[Saved data entries]
───

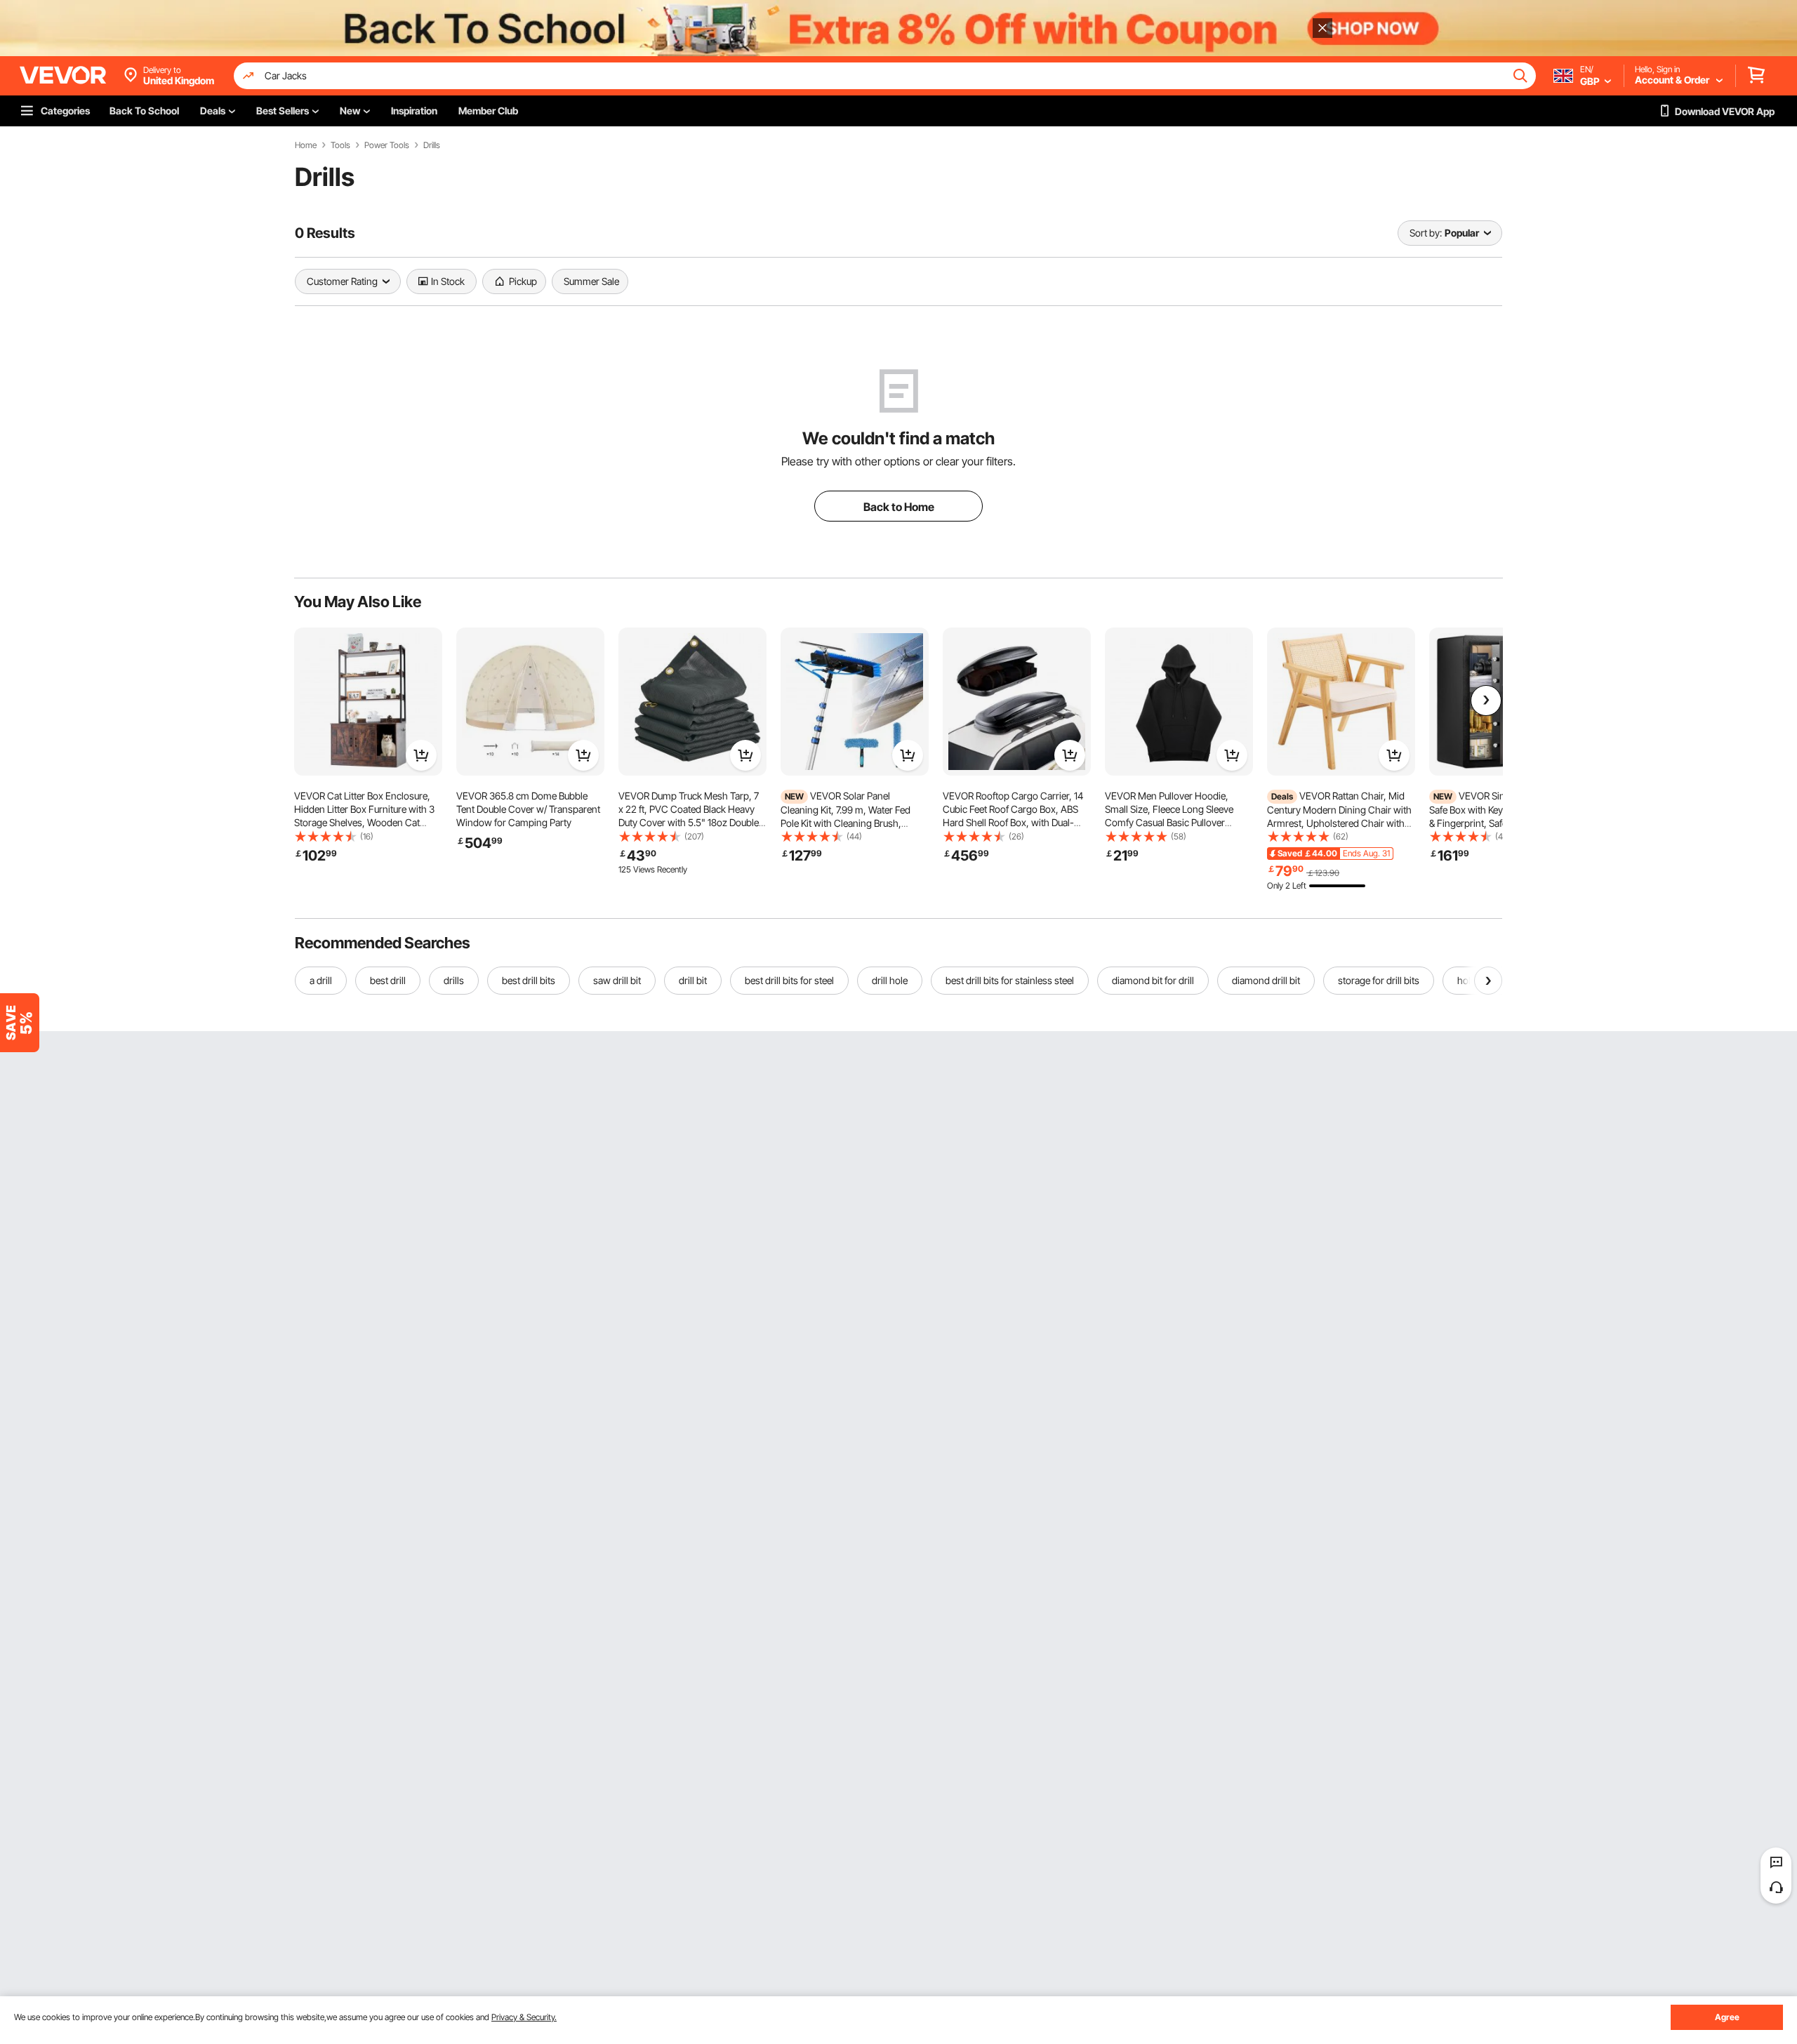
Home (306, 145)
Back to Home (898, 507)
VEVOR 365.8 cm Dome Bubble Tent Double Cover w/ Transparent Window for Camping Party (528, 809)
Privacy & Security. (524, 2017)
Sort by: (1426, 233)
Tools (340, 145)
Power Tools (386, 145)
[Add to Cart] (421, 755)
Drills (431, 145)
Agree (1727, 2017)
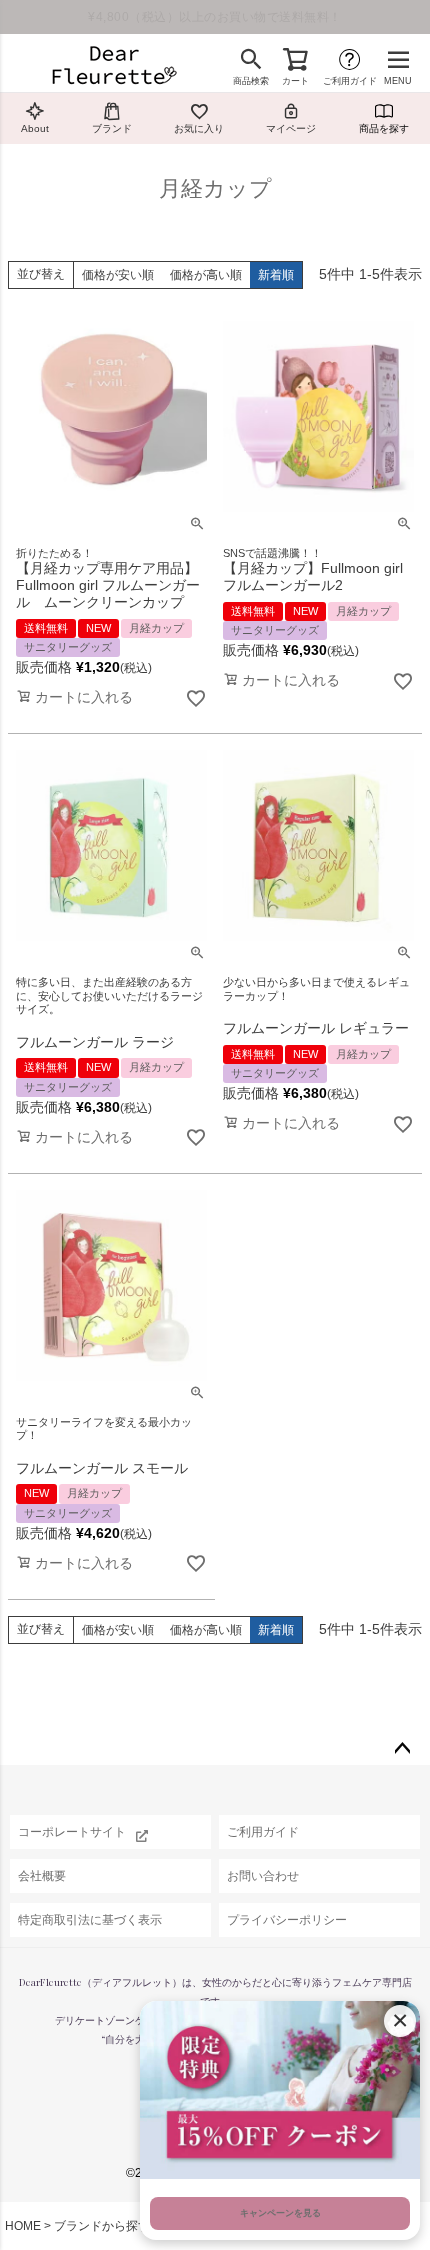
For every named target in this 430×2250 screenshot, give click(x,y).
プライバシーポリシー (287, 1920)
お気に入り (199, 128)
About (35, 128)
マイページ (291, 128)
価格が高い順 (206, 275)
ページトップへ (402, 1749)
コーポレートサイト (72, 1832)
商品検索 (251, 81)
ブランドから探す (102, 2226)
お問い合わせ (263, 1876)
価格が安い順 (118, 275)
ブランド (112, 128)
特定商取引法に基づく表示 (90, 1920)
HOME (23, 2226)
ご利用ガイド (350, 81)
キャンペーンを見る (280, 2213)
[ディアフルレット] (114, 67)
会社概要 (42, 1876)
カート (295, 81)
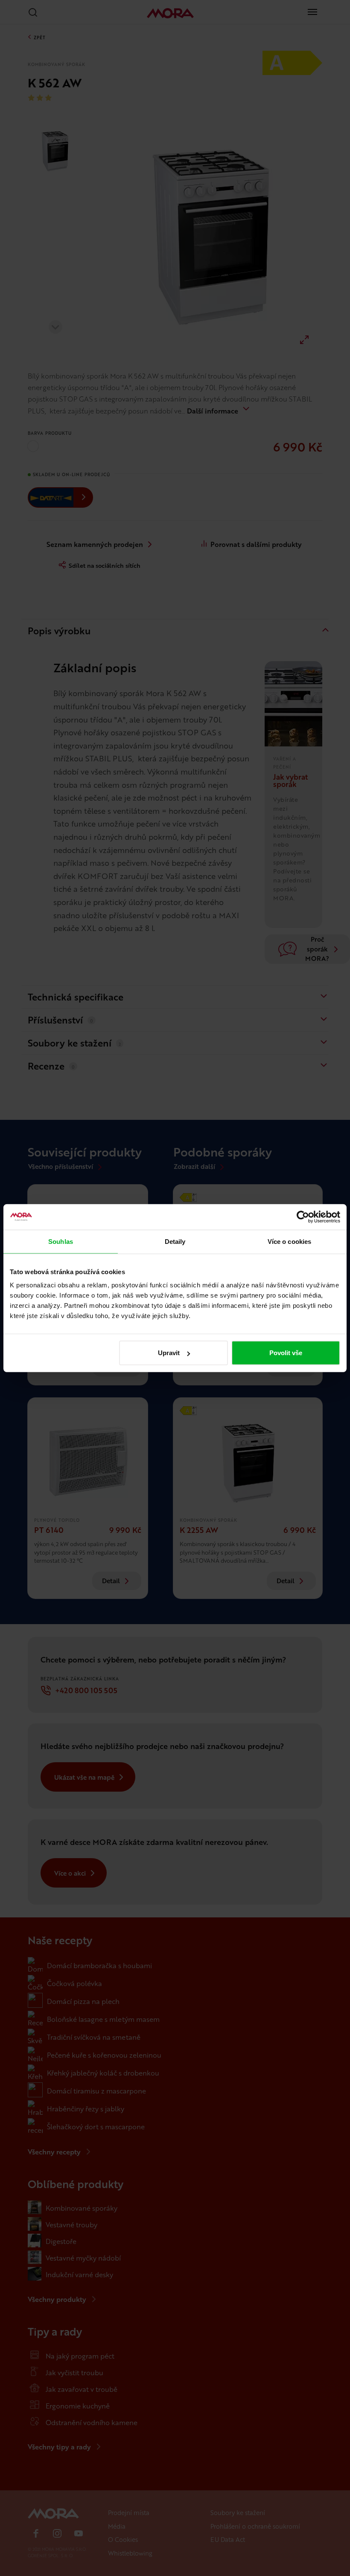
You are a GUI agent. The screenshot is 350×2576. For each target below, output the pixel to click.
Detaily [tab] (175, 1241)
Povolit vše (285, 1352)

───

▸ Task prompt: Pictures stay out. Repeat only the lines from the beginning of the data through the line that has "[ディアフルレット] (114, 67)".

▸ Exercise response:
Home (306, 145)
Back to Home (898, 507)
VEVOR 365.8 cm Dome Bubble Tent Double Cover w/ Transparent Window for Camping Party (528, 809)
Privacy & Security. (524, 2017)
Sort by: (1426, 233)
Tools (340, 145)
Power Tools (386, 145)
[Add to Cart] (421, 755)
Drills (431, 145)
Agree (1727, 2017)
For every named target in this 430×2250 screenshot, give click(x,y).
プライバシーポリシー (287, 1920)
お気に入り (199, 128)
About (35, 128)
マイページ (291, 128)
価格が高い順 (206, 275)
ページトップへ (402, 1749)
コーポレートサイト (72, 1832)
商品検索 (251, 81)
ブランドから探す (102, 2226)
お問い合わせ (263, 1876)
価格が安い順 (118, 275)
ブランド (112, 128)
特定商取引法に基づく表示 (90, 1920)
HOME (23, 2226)
ご利用ガイド (350, 81)
キャンペーンを見る (280, 2213)
[ディアフルレット] (114, 67)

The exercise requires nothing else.